UCDNet: Multi-UAV Collaborative 3D Object Detection Network by Reliable Feature Mapping
This work addresses a domain-specific problem for applications like traffic monitoring and delivery services, representing an incremental improvement in multi-UAV collaborative perception.
The paper tackles the challenge of achieving precise and consistent feature mapping from 2D images to 3D space in multi-UAV collaborative 3D object detection by proposing UCDNet, which uses depth information as a prior and a geometric consistency loss, resulting in mAP increases of 4.7% and 10% on two datasets compared to the baseline.

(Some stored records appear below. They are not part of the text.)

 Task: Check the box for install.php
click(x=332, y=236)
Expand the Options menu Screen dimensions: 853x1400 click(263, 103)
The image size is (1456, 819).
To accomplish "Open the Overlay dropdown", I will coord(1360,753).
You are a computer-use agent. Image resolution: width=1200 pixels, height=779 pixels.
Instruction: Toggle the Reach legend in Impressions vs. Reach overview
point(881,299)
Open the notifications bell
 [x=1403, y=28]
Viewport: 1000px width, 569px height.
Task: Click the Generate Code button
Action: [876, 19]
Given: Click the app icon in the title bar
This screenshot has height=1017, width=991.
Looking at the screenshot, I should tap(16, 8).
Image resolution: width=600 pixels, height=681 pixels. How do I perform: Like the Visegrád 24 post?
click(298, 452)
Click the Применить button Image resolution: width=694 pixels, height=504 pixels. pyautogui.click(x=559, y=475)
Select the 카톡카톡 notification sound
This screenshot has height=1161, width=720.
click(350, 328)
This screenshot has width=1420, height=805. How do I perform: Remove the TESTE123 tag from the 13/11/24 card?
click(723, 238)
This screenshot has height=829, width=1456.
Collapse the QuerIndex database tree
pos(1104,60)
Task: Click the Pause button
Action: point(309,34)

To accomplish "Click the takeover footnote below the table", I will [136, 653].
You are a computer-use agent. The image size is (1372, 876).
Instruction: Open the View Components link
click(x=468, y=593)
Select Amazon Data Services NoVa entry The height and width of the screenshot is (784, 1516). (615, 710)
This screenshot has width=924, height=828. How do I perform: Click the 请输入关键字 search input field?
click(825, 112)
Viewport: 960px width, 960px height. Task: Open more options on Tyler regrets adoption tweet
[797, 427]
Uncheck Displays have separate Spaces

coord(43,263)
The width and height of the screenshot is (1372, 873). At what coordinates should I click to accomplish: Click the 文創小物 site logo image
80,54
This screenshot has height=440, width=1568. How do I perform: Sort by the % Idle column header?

Multi-UAV collaborative 3D object detection can perceive and comprehend complex environments by integrating complementary information, with applications encompassing traffic monitoring, delivery services and agricultural management. However, the extremely broad observations in aerial remote sensing and significant perspective differences across multiple UAVs make it challenging to achieve precise and consistent feature mapping from 2D images to 3D space in multi-UAV collaborative 3D object detection paradigm. To address the problem, we propose an unparalleled camera-based multi-UAV collaborative 3D object detection paradigm called UCDNet. Specifically, the depth information from the UAVs to the ground is explicitly utilized as a strong prior to provide a reference for more accurate and generalizable feature mapping. Additionally, we design a homologous points geometric consistency loss as an auxiliary self-supervision, which directly influences the feature mapping module, thereby strengthening the global consistency of multi-view perception. Experiments on AeroCollab3D and CoPerception-UAVs datasets show our method increases 4.7% and 10% mAP respectively compared to the baseline, which demonstrates the superiority of UCDNet.